Background— We have previously linked hereditary progressive cardiac conduction defect (hereditary Lenègre’s disease) to a loss-of-function mutation in the gene encoding the main cardiac Na⁺ channel, SCN5A. In the present study, we investigated heterozygous Scn5a-knockout mice (Scn5a^+/− mice) as a model for hereditary Lenègre’s disease.

Methods and Results— In Scn5a^+/− mice, surface ECG recordings showed age-related lengthening of the P-wave and PR- and QRS-interval duration, coinciding with previous observations in patients with Lenègre’s disease. Old but not young Scn5a^+/− mice showed extensive fibrosis of their ventricular myocardium, a feature not seen in wild-type animals. In old Scn5a^+/− mice, fibrosis was accompanied by heterogeneous expression of connexin 43 and upregulation of hypertrophic markers, including β-MHC and skeletal α-actin. Global connexin 43 expression as assessed with Western blots was similar to wild-type mice. Decreased connexin 40 expression was seen in the atria. Using pangenomic microarrays and real-time PCR, we identified in Scn5a^+/− mice an age-related upregulation of genes encoding Atf3 and Egr1 transcription factors. Echocardiography and hemodynamic investigations demonstrated conserved cardiac function with aging and lack of ventricular hypertrophy.

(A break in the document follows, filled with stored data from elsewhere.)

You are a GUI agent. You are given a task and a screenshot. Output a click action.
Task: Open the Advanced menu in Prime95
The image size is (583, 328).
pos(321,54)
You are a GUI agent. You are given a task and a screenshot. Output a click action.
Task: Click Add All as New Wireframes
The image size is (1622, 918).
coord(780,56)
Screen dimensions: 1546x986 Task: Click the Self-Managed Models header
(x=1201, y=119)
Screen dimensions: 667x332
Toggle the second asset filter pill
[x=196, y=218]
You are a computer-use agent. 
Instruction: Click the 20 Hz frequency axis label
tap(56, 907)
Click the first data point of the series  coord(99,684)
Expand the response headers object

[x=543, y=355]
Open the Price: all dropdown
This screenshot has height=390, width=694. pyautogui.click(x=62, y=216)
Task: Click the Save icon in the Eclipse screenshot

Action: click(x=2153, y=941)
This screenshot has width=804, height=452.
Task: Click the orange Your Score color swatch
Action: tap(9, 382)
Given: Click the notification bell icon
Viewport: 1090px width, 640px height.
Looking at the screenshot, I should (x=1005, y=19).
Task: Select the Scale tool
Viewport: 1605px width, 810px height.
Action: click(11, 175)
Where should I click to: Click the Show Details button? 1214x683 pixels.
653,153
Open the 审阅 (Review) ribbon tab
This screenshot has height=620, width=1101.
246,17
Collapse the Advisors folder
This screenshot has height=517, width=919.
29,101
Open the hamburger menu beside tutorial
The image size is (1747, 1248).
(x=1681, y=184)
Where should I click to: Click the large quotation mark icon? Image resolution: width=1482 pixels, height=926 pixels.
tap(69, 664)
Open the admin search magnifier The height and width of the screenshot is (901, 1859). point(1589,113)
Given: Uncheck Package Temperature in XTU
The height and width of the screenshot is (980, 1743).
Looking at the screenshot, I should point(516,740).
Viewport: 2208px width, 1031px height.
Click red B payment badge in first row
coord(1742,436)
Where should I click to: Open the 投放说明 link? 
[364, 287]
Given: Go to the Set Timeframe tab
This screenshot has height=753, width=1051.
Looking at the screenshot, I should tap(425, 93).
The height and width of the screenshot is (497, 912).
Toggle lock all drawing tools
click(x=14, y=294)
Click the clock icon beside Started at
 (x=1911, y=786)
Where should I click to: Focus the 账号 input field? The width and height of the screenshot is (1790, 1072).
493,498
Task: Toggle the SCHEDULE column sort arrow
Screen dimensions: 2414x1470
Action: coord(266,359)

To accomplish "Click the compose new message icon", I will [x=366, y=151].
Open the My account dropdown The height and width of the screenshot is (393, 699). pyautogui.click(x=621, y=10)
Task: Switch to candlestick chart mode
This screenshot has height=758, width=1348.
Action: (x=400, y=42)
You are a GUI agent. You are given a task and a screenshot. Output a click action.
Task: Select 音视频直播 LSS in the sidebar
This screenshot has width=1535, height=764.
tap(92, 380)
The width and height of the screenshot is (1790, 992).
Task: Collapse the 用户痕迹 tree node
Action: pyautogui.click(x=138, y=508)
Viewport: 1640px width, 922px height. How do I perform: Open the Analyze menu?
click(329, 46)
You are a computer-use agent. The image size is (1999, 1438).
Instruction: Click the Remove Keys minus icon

Conclusions— We conclude that Scn5a^+/− mice convincingly recapitulate the Lenègre’s disease phenotype, including progressive impairment with aging of atrial and ventricular conduction associated with myocardial rearrangements and fibrosis. Our work provides the first demonstration that a monogenic ion channel defect can progressively lead to myocardial structural anomalies.